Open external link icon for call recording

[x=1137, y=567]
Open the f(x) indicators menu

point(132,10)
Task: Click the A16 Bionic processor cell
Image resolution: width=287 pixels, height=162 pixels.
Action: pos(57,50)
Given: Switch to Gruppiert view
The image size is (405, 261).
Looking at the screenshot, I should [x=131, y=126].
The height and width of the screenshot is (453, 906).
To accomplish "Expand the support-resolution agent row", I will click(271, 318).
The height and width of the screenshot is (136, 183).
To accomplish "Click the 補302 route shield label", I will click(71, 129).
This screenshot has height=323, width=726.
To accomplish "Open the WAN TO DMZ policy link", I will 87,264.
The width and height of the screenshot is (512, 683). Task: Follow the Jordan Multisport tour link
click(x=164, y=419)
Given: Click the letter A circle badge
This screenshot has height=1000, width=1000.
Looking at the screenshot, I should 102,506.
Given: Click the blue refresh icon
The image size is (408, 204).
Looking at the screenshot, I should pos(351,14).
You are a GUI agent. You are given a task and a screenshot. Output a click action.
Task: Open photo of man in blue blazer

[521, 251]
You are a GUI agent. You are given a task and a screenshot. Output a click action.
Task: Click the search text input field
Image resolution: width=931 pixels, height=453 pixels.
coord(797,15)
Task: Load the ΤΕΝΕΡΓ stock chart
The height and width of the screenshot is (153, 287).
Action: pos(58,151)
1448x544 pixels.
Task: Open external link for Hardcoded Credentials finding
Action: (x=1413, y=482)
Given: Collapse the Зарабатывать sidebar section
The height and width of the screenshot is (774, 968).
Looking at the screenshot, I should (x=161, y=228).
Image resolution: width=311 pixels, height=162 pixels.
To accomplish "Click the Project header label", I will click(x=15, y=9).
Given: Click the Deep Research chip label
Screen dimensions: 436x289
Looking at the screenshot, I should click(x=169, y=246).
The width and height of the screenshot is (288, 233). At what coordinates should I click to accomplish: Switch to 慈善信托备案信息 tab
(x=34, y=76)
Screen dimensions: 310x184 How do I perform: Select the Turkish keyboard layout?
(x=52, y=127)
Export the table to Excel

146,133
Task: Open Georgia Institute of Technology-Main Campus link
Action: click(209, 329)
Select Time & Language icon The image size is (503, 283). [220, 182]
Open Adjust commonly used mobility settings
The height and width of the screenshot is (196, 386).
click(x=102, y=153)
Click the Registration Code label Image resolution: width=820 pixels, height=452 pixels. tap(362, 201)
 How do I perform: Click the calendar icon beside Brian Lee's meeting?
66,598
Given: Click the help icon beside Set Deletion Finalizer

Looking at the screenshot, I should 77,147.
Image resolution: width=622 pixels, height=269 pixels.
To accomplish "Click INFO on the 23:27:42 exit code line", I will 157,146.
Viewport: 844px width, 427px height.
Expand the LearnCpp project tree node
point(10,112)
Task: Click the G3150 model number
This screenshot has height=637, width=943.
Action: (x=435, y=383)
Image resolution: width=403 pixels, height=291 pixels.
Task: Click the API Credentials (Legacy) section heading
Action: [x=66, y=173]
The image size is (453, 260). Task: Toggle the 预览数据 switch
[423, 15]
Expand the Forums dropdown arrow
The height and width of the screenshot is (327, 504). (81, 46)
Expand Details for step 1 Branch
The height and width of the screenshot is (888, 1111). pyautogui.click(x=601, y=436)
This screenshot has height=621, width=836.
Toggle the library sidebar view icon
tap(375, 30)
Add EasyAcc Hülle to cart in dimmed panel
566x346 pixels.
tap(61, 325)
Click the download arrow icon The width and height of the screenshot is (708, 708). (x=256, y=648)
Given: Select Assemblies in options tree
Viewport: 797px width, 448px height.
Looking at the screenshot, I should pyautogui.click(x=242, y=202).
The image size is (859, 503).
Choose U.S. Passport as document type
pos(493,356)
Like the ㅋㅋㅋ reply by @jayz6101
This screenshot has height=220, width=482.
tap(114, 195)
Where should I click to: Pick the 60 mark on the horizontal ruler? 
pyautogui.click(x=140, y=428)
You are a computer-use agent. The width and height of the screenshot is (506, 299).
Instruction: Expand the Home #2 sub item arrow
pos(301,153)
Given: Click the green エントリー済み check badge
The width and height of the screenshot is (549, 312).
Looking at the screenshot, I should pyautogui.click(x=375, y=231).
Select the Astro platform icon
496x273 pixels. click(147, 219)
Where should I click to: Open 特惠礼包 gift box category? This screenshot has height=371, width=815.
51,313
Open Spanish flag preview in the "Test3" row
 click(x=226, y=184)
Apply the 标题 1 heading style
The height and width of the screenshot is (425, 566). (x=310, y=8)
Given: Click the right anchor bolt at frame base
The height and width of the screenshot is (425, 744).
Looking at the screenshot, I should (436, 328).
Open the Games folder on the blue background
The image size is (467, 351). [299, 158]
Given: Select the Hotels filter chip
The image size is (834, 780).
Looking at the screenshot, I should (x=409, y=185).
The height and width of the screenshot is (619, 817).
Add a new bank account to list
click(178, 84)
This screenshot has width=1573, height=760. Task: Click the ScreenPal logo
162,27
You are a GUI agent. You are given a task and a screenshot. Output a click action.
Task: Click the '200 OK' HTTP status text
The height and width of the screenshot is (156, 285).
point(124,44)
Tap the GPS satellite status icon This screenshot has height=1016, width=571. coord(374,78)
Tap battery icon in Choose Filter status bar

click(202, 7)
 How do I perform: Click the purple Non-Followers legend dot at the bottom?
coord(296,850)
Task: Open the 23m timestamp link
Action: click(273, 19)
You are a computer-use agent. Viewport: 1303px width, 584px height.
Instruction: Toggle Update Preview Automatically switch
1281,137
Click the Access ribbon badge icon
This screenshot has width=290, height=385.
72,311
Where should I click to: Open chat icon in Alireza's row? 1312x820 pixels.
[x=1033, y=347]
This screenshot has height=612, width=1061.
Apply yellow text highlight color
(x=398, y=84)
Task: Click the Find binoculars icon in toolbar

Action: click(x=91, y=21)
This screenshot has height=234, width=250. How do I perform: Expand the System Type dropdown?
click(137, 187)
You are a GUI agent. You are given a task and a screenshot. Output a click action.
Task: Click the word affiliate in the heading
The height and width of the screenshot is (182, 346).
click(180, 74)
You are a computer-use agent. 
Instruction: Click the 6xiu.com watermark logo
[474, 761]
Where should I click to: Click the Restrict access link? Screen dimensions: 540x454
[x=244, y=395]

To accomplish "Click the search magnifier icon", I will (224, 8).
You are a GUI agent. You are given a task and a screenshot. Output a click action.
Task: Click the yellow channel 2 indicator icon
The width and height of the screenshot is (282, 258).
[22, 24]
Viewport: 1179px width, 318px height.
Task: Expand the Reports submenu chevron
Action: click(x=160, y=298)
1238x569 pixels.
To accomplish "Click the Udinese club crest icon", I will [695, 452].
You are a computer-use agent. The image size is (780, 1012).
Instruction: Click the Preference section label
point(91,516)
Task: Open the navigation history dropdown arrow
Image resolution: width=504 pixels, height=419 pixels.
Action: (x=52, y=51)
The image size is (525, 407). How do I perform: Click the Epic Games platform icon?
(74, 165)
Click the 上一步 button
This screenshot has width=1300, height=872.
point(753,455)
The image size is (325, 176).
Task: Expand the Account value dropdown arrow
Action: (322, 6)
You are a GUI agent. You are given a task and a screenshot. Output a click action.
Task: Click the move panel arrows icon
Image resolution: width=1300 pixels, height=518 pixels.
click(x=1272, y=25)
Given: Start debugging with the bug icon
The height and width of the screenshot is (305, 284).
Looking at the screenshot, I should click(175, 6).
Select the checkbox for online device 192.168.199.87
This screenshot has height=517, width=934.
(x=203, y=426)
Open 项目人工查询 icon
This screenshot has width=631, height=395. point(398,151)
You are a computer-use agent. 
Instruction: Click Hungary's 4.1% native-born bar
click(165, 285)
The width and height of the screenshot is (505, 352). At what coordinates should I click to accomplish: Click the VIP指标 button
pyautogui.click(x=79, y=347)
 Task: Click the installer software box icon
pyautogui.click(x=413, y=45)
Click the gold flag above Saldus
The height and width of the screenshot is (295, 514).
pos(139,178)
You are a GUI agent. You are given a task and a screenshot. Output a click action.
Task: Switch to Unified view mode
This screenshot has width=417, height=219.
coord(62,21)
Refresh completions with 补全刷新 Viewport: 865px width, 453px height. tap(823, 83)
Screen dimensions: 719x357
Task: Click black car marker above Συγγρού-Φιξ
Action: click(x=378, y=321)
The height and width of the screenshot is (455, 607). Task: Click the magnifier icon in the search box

--

# [Brief]
Go through the data and show every line where "chip" occurs.

# [Expected output]
Given: Click the Deep Research chip label
Given: Select the Hotels filter chip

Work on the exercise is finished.